The Samsung SmartPhone GamePad is a Bluetooth controller to deliver console-like control when you are playing Android games on your smartphone.
With iOS 7 controllers like the Logitech Powershell and SteelSeries Stratus breaking out and playing nice with the iPhone and iPad, the GamePad is specifically made to work only for Samsung Galaxy smartphones and tablets.
If you remember what the Sega Megadrive felt like in the hand, then you can get an idea of what to expect from the GamePad. Weighing in at 195g and measuring in at 31mm thick, the glossy black body is chunkier than most smartphones, though still manages to fit snug and comfortably in the hand.
Buttons-wise there’s a D-Pad, two analogue sticks, four action buttons and two trigger buttons, as well as start and select buttons on the front edge of the controller. There’s a micro USB charging port to power up the 160mAh battery. There’s also a big Play button in the middle of the pad that when pressed activates the Samsung Play app to sync the two devices together.
To physically mount a phone or tablet, there’s an adjustable metal cradle above the controller that is capable of holding devices that measure between 4 and 6.3-inches, so it will work with the Samsung Galaxy S4 and the Samsung Galaxy Note 3. It holds the handset secure and because most Samsung handsets are nice and light doesn’t struggle under the additional weight.
If you want to connect a smartphone wirelessly you can do it using an NFC tag. Additionally, you can connect to compatible TVs via HDMI and Samsung’s AllShare screen mirroring software.
With a Samsung smartphone physically docked, the connection with the controller is made over Bluetooth 3.0 and requires the handset to run on Android 4.1 or above which shouldn’t be an issue for most if not all Samsung handsets.
Samsung lists 35 games that are compatible with the GamePad and includes Need for Speed: Most Wanted, Asphalt 8 : Airborne, Modern Combat 4: Zero Hour, Virtua Tennis Challenge, and Prince of Persia : The Shadow and the Flame among the top tier Android titles supported, so there’s a decent amount to play.
Spending some time with Prince of Persia and Modern Combat: 4: Zero Hour, the controls, particularly the 8-way D-Pad is initially a bit stiff to operate and actually feels more like a third analogue stick than a D-Pad. This can make aiming tricky at times particularly for shooting where the action is more frantic. The action buttons are cramped as well but everything is well in reach and the shoulder buttons offer a satisfying feel for firing off rounds of ammo.

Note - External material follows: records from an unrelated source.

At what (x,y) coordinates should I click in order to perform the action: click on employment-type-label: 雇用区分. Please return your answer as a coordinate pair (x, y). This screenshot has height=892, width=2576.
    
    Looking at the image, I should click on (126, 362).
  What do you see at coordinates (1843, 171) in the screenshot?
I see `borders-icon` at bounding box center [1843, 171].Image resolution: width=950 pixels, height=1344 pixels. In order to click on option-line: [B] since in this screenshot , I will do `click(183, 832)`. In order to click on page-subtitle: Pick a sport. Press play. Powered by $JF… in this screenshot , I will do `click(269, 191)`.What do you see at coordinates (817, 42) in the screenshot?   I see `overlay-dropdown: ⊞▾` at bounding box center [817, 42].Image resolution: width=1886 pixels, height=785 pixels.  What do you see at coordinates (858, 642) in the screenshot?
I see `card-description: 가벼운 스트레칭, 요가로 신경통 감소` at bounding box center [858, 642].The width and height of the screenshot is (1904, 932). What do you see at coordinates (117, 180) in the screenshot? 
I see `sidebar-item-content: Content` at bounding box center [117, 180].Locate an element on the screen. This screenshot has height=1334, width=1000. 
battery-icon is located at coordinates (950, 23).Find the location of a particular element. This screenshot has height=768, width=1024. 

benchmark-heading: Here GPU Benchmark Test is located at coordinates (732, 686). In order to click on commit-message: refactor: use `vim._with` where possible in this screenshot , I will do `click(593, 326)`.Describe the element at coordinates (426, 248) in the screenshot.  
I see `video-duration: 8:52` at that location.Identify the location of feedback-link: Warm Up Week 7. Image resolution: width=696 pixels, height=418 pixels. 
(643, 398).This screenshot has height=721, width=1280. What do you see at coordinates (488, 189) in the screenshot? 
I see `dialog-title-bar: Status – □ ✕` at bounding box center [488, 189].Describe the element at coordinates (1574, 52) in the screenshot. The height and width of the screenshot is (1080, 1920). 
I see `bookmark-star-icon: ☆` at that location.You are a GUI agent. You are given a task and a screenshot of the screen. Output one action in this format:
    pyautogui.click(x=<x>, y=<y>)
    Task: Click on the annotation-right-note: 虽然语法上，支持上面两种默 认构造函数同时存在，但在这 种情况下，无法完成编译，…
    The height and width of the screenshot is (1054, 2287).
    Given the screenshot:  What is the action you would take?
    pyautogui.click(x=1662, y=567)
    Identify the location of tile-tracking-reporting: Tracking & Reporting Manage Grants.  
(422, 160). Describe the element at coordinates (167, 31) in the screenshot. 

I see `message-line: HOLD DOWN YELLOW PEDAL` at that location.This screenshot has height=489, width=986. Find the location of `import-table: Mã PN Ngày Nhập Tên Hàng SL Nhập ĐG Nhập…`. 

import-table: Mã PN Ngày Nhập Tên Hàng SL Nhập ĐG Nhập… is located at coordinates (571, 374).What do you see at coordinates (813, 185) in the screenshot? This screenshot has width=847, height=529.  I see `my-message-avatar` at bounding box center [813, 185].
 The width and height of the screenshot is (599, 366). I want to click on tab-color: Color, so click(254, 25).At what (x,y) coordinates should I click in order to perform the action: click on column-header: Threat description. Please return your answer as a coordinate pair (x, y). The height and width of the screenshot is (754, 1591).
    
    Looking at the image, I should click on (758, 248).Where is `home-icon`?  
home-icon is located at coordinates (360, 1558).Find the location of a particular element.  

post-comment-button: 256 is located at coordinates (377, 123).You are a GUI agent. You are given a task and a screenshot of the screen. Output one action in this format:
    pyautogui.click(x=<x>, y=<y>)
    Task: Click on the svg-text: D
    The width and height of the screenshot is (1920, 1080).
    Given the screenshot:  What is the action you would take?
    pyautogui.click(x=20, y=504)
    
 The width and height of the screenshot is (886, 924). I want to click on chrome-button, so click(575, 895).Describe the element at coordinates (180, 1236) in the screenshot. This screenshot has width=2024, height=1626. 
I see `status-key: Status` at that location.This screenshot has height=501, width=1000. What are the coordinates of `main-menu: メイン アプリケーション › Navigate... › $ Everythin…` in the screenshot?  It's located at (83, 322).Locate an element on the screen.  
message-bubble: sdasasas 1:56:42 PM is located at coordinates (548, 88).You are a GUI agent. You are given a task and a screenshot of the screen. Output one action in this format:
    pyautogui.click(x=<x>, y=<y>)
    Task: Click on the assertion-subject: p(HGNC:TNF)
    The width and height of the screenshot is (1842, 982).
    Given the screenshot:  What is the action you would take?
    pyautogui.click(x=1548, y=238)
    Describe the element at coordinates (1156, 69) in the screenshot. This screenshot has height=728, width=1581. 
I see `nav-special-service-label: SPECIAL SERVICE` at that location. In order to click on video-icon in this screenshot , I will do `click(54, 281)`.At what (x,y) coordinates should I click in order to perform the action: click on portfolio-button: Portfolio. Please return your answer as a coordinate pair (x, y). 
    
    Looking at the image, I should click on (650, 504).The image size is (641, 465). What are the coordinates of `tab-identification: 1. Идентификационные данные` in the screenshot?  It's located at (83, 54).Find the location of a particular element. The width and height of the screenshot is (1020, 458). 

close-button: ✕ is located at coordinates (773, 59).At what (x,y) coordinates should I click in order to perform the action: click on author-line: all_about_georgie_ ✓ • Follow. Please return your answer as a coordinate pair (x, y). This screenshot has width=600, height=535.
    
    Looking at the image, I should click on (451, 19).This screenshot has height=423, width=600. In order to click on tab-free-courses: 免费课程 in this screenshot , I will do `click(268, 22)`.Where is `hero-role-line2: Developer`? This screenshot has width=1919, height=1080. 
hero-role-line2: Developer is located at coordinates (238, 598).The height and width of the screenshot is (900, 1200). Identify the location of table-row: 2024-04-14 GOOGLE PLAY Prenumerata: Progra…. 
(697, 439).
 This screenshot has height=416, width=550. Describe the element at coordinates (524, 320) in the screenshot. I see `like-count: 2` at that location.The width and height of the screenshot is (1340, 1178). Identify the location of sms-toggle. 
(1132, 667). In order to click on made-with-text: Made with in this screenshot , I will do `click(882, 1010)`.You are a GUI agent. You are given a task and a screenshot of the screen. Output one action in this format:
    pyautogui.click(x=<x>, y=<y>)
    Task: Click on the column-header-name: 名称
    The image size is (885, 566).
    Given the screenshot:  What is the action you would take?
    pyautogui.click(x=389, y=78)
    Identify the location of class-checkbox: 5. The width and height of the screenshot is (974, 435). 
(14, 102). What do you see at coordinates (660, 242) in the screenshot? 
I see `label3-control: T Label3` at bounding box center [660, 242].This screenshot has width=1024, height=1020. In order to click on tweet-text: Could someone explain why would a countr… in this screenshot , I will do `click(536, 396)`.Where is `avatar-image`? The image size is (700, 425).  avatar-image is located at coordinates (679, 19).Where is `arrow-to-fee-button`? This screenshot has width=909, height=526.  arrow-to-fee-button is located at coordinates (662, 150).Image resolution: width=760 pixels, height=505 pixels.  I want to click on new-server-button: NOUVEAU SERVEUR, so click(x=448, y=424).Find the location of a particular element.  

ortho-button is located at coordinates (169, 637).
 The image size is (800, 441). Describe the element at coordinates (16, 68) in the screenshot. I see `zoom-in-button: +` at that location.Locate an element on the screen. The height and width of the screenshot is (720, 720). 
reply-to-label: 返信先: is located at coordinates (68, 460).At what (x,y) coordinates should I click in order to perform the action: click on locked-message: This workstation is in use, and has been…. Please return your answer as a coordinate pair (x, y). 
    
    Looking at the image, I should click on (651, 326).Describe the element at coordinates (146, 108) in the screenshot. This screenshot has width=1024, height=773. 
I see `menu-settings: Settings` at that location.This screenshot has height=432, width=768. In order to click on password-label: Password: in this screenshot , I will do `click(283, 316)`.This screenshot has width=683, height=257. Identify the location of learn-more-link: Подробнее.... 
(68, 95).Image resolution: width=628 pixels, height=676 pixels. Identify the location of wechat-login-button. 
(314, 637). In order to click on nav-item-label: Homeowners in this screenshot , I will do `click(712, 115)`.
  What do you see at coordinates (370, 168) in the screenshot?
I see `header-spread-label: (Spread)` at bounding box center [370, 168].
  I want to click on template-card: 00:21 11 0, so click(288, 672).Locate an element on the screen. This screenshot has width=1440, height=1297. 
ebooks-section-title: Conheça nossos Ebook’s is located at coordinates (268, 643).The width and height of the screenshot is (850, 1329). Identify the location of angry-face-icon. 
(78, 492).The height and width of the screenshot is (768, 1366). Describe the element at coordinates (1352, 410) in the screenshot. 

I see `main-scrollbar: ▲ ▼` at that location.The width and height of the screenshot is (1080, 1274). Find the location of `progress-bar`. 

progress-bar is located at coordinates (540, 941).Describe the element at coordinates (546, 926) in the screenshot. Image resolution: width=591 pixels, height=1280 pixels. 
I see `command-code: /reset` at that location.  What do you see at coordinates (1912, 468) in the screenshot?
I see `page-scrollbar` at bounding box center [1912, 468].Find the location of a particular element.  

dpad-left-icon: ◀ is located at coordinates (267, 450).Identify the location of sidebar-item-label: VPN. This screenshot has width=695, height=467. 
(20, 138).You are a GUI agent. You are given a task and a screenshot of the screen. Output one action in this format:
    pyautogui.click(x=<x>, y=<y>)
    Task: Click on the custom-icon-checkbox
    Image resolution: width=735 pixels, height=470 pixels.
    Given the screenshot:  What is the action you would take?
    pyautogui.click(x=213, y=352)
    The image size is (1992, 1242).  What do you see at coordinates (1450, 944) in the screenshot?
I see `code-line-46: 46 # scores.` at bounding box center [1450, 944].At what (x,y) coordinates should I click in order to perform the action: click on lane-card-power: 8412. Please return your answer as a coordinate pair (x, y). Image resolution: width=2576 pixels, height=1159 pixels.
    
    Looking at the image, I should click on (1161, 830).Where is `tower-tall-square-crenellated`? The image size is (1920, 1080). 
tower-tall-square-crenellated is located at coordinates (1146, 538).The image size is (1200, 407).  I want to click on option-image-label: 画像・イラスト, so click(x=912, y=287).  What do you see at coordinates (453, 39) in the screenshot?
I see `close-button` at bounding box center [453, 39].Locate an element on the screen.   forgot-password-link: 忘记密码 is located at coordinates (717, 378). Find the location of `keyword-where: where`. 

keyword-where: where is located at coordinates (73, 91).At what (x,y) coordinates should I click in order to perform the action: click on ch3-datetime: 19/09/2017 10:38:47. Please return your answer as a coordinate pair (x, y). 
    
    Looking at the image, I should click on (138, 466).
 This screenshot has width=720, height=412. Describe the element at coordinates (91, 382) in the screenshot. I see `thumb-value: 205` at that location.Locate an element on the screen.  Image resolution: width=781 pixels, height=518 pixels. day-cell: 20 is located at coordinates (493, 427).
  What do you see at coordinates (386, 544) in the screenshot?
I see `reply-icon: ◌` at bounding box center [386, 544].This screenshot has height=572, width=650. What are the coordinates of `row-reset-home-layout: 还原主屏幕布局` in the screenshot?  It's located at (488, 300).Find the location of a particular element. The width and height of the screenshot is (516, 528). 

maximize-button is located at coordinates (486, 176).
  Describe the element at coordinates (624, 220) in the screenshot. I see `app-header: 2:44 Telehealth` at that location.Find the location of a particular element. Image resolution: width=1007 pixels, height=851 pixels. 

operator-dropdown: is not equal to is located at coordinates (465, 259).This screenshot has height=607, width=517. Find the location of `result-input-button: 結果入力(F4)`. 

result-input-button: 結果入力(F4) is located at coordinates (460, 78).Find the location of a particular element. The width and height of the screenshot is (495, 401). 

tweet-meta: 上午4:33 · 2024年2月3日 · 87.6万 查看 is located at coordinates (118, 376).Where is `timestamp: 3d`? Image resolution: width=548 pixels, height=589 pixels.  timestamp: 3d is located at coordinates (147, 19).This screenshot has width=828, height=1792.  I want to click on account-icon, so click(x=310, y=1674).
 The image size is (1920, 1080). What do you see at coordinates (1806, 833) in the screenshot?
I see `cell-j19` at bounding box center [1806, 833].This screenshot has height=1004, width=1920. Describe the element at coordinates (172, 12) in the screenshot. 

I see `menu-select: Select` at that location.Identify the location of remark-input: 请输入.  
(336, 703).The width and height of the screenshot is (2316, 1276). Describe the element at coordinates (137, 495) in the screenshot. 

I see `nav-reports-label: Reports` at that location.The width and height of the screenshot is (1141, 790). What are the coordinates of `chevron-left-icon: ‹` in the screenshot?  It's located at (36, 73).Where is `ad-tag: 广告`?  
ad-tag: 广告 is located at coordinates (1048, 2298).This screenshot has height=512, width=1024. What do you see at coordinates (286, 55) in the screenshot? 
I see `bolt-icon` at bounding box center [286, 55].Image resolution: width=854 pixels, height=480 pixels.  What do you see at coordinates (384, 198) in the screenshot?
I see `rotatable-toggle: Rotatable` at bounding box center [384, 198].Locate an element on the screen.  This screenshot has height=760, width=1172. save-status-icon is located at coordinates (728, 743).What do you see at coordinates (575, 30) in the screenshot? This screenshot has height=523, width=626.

Priced at 60 Euros (around £50), the Samsung SmartPhone GamePad is more expensive than the Moga Android controller (£25), which supports a bigger list of games and doesn’t restrict you to using only Samsung phones and tablets. The GamePad does have its own built-in battery but there are no details on how much playtime we can expect to get from it. If you own a Samsung phone and want some physical controls, the GamePad is an option, but there’s cheaper options available that will do essentially the same job.